Pour espérer un tel changement, il faut en premier lieu reconnaître la spécificité du rôle joué par le striatum. C’est sur cette partie du cerveau qu’il faut s’appuyer pour initier cette conversion tant souhaitée. Car le striatum est extrêmement plastique.

Valoriser les comportements vertueux

Une première piste proposée par Sébastien Bohler serait de détourner notre tendance à la comparaison sociale pour l’orienter à bon escient, en particulier en jetant la lumière sur des individus exemplaires dans leur comportement en faveur de l’environnement. « […] nous pouvons apprendre à valoriser d’autres comportements que la recherche de nourriture, de sexe, de farniente et de pouvoir. Ces renforceurs primaires sont actuellement les rois du monde parce que l’industrie parvient plus facilement à les exploiter et à les monnayer. Mais ce n’est pas la seule voie traçable » (p.204). Il s’agit de changer de référentiel de valeurs et de créer de nouvelles normes sociales qui permettent aux individus de développer de nouvelles marques de statut, de prestige, de reconnaissance sociale autour du respect de l’environnement. Et de compter sur la contagion des comportements. Médias, politiques et professionnels du marketing doivent s’aligner pour valoriser socialement les comportements plus vertueux. Imitons ces comportements inspirants et notre striatum nous récompensera !

Moins, mais mieux

Une seconde orientation serait d’aller vers davantage de frugalité (de faire moins, mais mieux) et de redécouvrir la satiété, cet état de satisfaction qui ne nécessite pas d’aller plus loin. Il s’agit de passer d’une logique quantitative à une logique qualitative. En mangeant moins de nourriture, mais en la savourant davantage, notre cerveau libère de la dopamine. Preuve qu’on peut être un décroissant heureux ! De même, à l’époque de la crétinisation des esprits, des IRM montrent que les enfants éprouvent plus de plaisir à la lecture d’un livre ou la visite d’un musée qu’en consommant. Bonne nouvelle : il semble possible d’assouvir l’appétit de notre striatum en l’alimentant en connaissances, en cultivant notre curiosité et notre agilité mentale. Des expériences montrent que quand on félicite des sujets pour avoir résolu des problèmes, cela active les neurones dopaminergiques du striatum et stimule les mêmes aires cérébrales que les grands renforceurs primaires que sont la nourriture, le sexe, le statut social ou la paresse.
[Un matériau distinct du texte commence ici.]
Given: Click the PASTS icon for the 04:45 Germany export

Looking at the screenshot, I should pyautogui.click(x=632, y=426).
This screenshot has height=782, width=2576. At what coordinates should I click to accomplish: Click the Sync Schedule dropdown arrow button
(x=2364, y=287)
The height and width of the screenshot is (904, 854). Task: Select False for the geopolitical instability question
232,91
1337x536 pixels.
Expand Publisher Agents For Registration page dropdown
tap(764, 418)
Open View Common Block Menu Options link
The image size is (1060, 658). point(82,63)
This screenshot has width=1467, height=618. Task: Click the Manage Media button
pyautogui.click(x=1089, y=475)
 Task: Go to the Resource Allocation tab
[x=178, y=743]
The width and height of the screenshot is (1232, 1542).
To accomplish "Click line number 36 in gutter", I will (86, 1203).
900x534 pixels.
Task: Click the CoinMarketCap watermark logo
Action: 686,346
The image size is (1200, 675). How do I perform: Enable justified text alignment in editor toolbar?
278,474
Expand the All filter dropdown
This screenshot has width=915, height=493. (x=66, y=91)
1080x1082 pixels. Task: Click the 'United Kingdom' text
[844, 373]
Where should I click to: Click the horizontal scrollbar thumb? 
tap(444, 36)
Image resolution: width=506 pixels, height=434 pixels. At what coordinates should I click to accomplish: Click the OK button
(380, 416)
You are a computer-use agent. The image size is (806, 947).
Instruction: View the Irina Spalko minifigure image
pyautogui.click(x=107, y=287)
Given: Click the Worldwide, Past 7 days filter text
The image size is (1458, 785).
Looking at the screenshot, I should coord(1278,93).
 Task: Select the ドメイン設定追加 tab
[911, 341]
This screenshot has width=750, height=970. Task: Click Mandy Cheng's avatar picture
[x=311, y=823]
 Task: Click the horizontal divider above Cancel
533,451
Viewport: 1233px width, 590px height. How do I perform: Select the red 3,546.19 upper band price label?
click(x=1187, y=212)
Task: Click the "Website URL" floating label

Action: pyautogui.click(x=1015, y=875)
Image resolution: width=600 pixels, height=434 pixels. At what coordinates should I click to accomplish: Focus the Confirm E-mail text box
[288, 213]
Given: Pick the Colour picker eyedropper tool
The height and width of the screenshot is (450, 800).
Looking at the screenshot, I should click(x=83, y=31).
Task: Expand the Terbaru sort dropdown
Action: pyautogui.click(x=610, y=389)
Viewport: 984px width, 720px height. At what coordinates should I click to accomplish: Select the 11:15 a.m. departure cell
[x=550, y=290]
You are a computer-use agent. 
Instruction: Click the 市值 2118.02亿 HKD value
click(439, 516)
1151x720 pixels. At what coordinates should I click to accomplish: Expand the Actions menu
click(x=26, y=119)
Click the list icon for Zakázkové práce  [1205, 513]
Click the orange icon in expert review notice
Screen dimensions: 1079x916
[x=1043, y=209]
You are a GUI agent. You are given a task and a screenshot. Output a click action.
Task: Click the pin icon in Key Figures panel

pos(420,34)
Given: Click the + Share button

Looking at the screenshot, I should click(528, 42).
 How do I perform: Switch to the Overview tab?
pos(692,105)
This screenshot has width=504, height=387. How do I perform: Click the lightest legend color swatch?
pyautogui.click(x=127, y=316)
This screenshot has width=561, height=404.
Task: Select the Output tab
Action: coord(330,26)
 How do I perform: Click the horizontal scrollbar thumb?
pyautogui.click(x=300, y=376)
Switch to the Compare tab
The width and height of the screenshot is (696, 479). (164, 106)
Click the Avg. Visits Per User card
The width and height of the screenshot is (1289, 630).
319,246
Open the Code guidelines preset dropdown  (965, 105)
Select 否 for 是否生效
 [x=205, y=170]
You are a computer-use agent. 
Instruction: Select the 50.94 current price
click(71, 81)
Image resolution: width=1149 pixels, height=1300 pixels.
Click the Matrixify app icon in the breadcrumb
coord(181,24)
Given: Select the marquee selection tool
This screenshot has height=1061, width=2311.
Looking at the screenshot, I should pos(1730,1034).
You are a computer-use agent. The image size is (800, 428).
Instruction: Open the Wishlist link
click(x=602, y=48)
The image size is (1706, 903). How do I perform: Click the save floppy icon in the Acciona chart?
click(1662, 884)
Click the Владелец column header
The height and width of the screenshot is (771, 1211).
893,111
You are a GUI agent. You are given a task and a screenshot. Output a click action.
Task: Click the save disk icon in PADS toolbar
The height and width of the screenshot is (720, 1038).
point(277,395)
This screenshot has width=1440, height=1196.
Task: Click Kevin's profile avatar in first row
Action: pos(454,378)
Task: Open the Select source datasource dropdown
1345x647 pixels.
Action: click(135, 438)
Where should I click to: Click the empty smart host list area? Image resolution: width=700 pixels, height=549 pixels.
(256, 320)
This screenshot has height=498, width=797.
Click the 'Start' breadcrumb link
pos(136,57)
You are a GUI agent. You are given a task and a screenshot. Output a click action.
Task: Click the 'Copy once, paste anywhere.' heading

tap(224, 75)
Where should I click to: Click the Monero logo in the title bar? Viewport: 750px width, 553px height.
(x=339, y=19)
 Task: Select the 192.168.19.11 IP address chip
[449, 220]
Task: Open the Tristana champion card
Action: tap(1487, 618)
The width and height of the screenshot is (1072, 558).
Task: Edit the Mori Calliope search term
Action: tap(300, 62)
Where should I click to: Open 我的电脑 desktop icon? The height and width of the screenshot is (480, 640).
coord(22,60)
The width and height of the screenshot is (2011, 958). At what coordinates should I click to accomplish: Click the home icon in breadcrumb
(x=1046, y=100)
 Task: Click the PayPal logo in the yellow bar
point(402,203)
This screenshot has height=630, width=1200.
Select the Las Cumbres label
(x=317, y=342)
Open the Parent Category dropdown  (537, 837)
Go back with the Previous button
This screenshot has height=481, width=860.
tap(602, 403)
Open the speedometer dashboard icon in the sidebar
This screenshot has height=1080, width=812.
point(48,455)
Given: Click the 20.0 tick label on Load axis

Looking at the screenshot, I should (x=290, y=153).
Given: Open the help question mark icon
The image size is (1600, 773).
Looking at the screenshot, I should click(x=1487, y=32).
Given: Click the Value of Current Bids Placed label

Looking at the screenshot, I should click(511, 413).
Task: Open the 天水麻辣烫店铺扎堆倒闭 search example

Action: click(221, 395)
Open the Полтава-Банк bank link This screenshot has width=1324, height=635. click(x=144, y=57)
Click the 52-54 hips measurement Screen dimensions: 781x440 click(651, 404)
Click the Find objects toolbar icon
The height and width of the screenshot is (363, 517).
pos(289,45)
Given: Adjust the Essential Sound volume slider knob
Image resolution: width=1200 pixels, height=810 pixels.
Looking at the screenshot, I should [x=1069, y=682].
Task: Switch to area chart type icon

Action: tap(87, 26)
Les grands problèmes actuels du monde trouvent leur origine dans notre cerveau. Leurs solutions également. Mais quand serons-nous prêts « à vivre avec moins de renforceurs primaires et plus de conscience » (p.243), à œuvrer collectivement pour réussir un tel retournement ?


[1] Sébastien Bohler, Le bug Humain, Pourquoi notre cerveau nous pousse à détruire la planète et comment l’en empêcher, Robert Laffon, 2019.